(Study text Opens)

If you are a young businessperson trying to make it in Corporate America, you probably have realized by now that there are some distinct barriers inhibiting your climb up that corporate ladder. Gone are the days when you marched across the stage with your diploma in hand, and entered the corporate world wide-eyed and hopeful, with visions of corner offices and large salaries floating through your head. You quickly realize this will not be a cake walk, and you will have to pay some serious dues and put in significant work to achieve the success you desire.
So with experience and age stacked against you, how do you go about achieving success?
Dress the part.
You may have heard the saying “Dress for the position you want, not the position you have.” There is some merit to this adage. If you want others to think of you as less of a “kid” and more of a corporate executive, you should start dressing the part of a corporate executive. The way you dress says a lot about you and your ambitions, and can even affect how others in the business world perceive and treat you.
Act the part.
You can’t just hit snooze and run into your class 5 minutes late anymore. This is Corporate America, and there is little room for tardiness and excuses. Be prompt. Speak professionally. Execute your work with pride and diligence. Leave your sloppiness in the dorm room and make sure you are acting like an adult businessperson serious about your career, and that is how people will perceive you.
Be patient and willing to learn.
If you thought you learned everything you needed to know about business in college, you thought wrong. It can be very aggravating for executives to come across a young business person that thinks they know it all. Don’t expect overnight success. Don’t start polishing a shiny new name plaque for a corner office after you’ve just nailed your first project. Be eager and willing to learn from those who have been in the industry for a while, and expect that things will take time and you will have dues to pay.
Polish off your networking skills.
Just because YOU haven’t been in the business world for a long time doesn’t mean you can’t get chummy with those who have. Success can sometimes depend on who you know; of course you will always need the skills to back it up, but it is always beneficial to keep your eyes and ears open for networking opportunities with those who you can learn and grow from, and who could potentially open doors for you in the future.
Embrace the advantages of your perspective.
Being young might mean that you don’t have all of the knowledge that more established business people might, but it also means that you have had exposure to some knowledge and perspectives that could perhaps enlighten them as well. Each fresh perspective in a company gives the business leverage, so allow yours to bring value to your team. Offer to help spearhead social media campaigns. Offer your advice on web based marketing techniques that others might not be familiar with. Remember that while you have a lot to learn, you still have a lot to offer, so don’t sell yourself and your knowledge short!

(Study text Closes)
(Given information Opens)

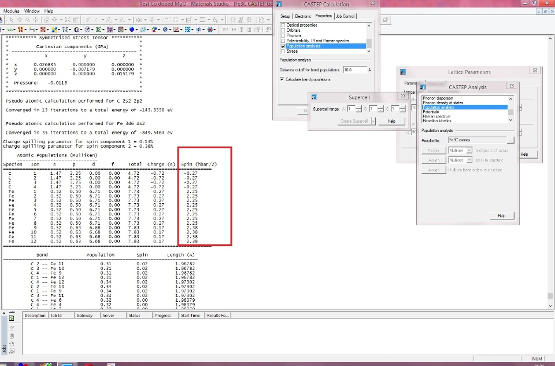
Task: Expand the arrow beside Create Supercell
Action: pos(373,121)
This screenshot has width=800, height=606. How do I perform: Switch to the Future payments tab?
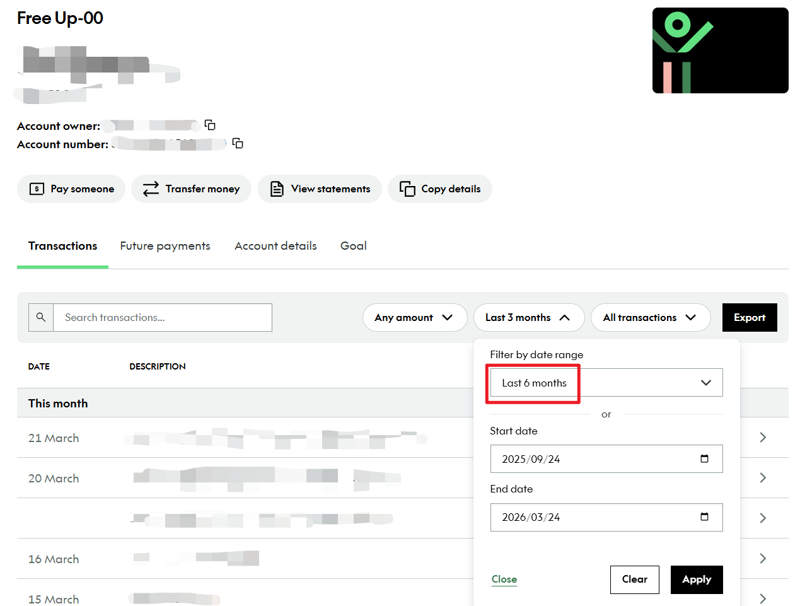pos(165,246)
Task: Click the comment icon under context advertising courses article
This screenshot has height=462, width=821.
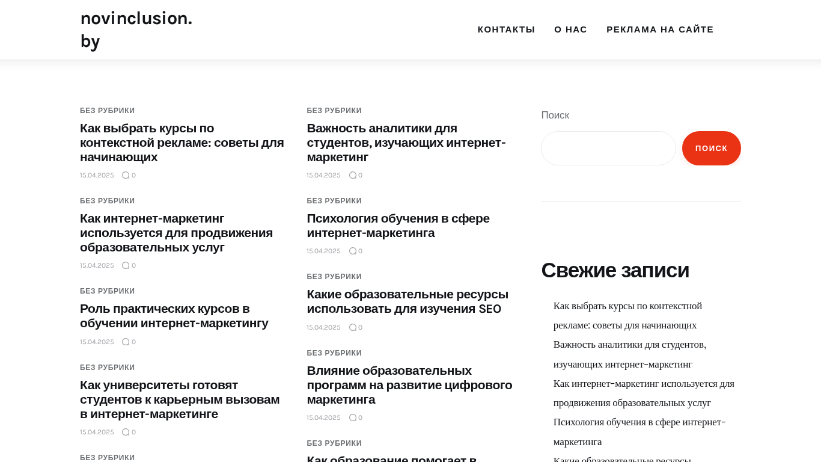Action: tap(126, 175)
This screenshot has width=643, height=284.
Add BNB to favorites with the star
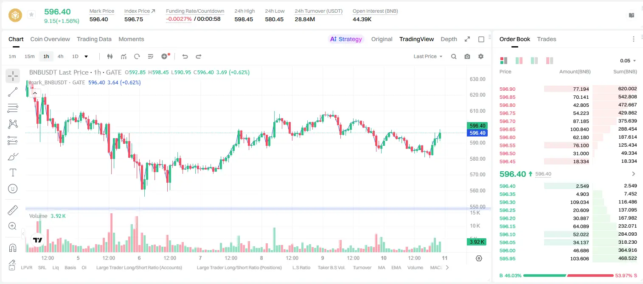click(31, 15)
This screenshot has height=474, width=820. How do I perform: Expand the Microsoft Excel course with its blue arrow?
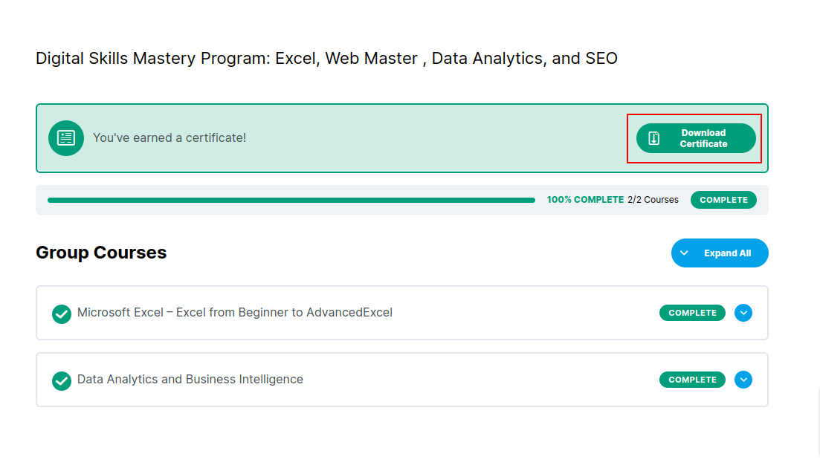click(743, 313)
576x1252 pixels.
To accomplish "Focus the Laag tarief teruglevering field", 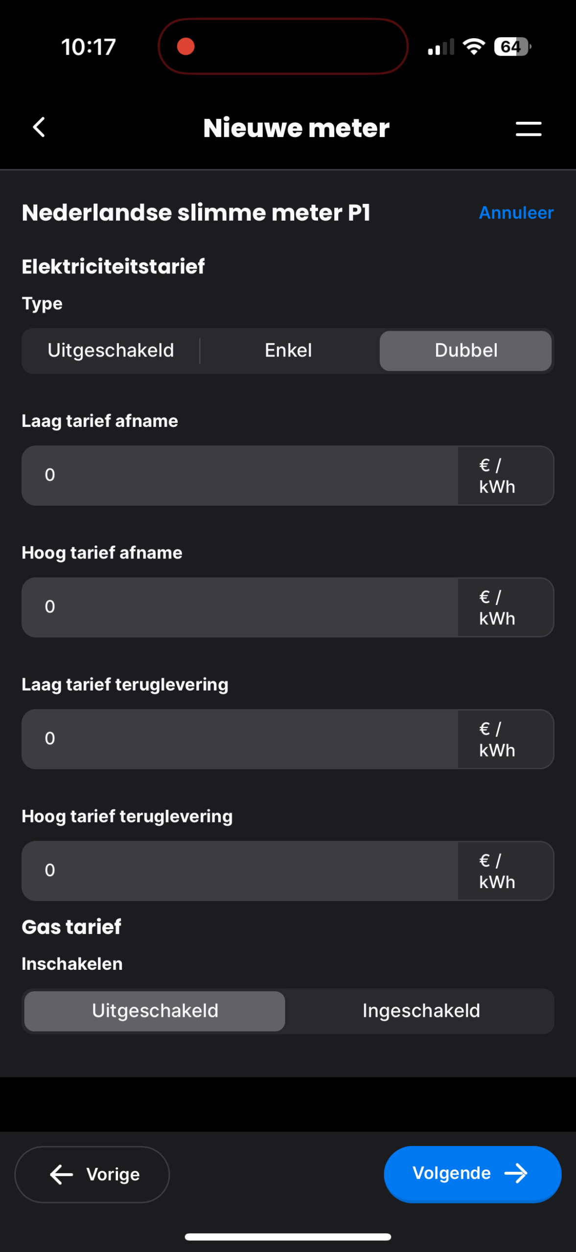I will pos(240,739).
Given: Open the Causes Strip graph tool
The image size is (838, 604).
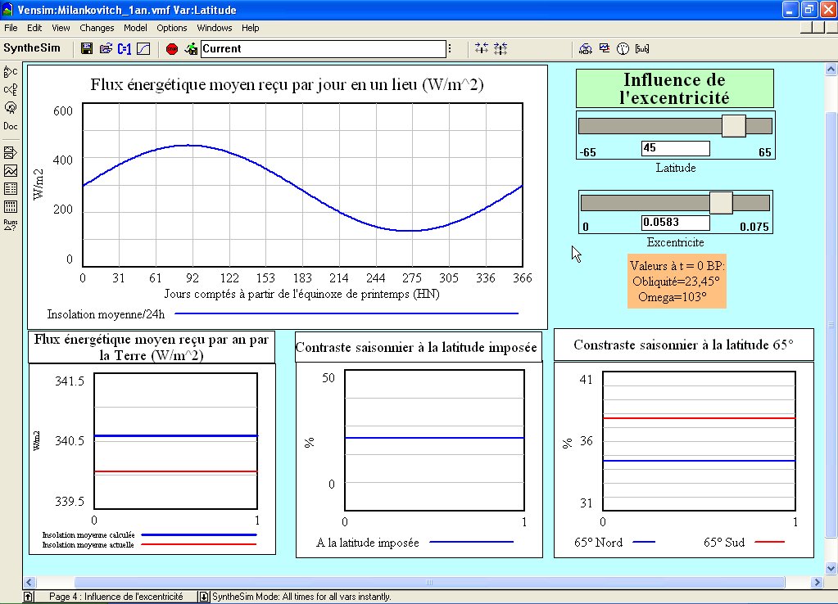Looking at the screenshot, I should (11, 153).
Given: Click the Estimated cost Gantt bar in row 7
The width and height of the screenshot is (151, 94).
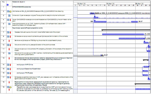Looking at the screenshot, I should click(123, 34).
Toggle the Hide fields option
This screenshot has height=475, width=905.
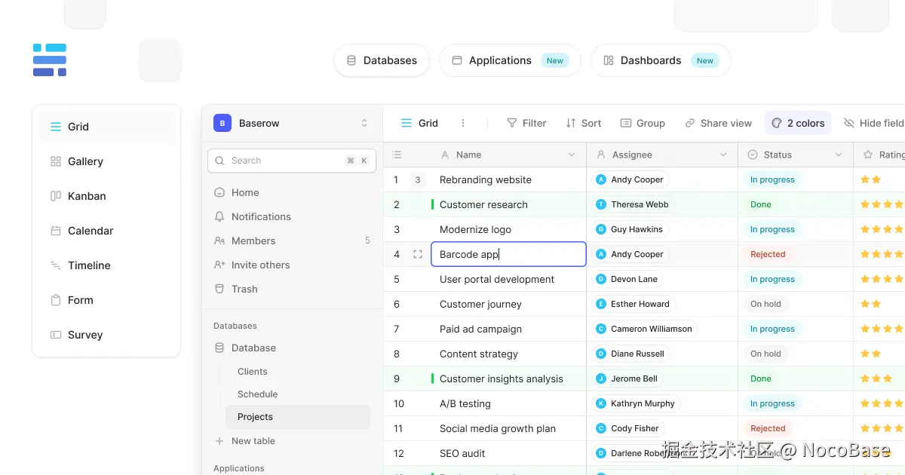873,124
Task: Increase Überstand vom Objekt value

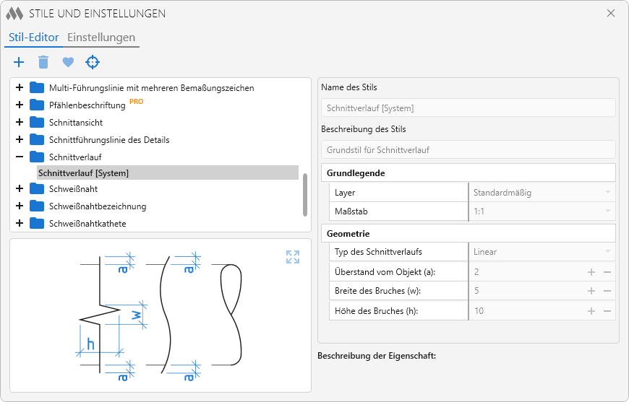Action: click(591, 272)
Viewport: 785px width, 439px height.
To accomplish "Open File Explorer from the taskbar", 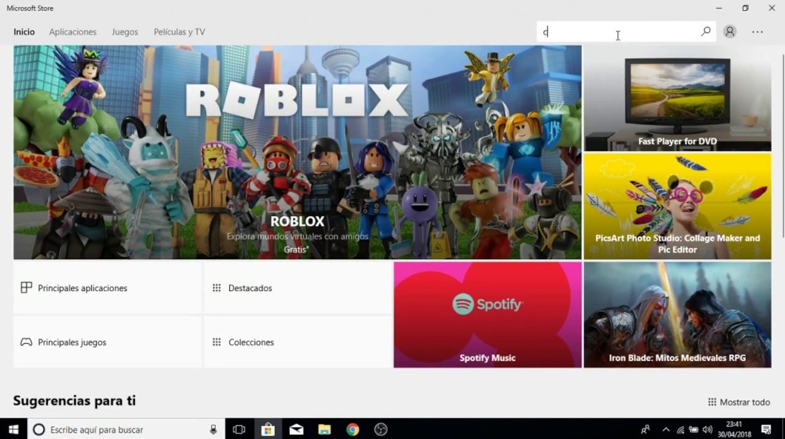I will (324, 429).
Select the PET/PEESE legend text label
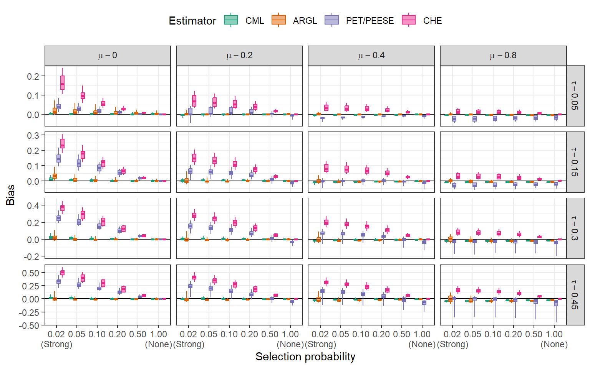Screen dimensions: 590x368 (x=370, y=21)
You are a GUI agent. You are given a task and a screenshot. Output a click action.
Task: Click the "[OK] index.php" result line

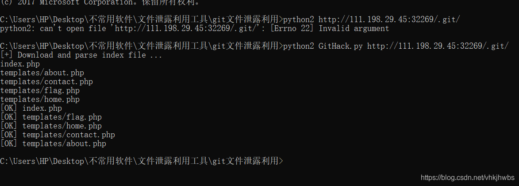click(31, 108)
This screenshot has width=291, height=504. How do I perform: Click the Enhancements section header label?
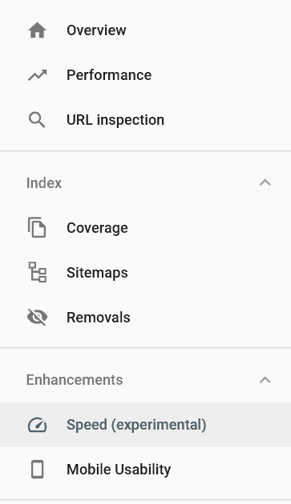[75, 380]
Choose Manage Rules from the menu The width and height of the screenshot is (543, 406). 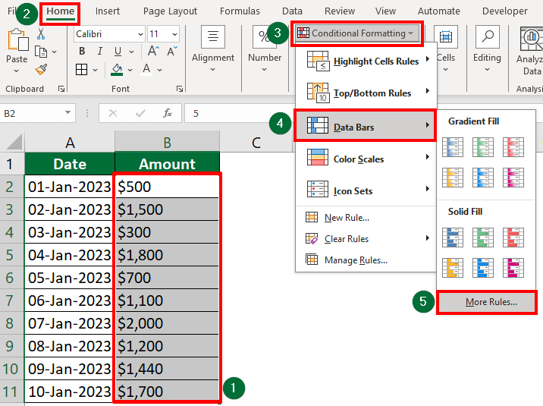pyautogui.click(x=355, y=260)
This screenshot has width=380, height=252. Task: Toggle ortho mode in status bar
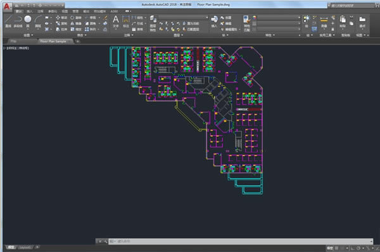(x=353, y=248)
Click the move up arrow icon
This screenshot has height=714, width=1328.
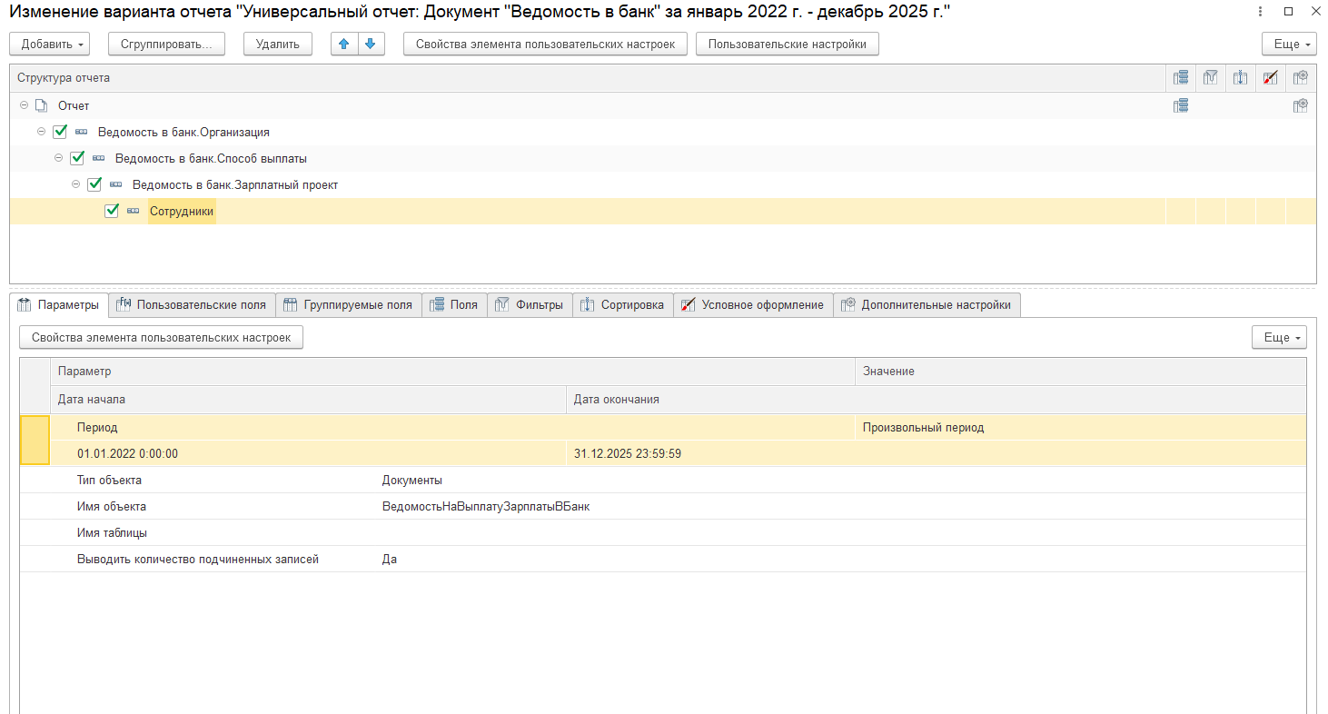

(Given information Closes)

What this exercise asks:
A: What saying about clothing is quoted in the career advice text?
B: List every tip heading in the career advice text.

Task-by-task results:
A: "Dress for the position you want, not the position you have."

B:
Dress the part.
Act the part.
Be patient and willing to learn.
Polish off your networking skills.
Embrace the advantages of your perspective.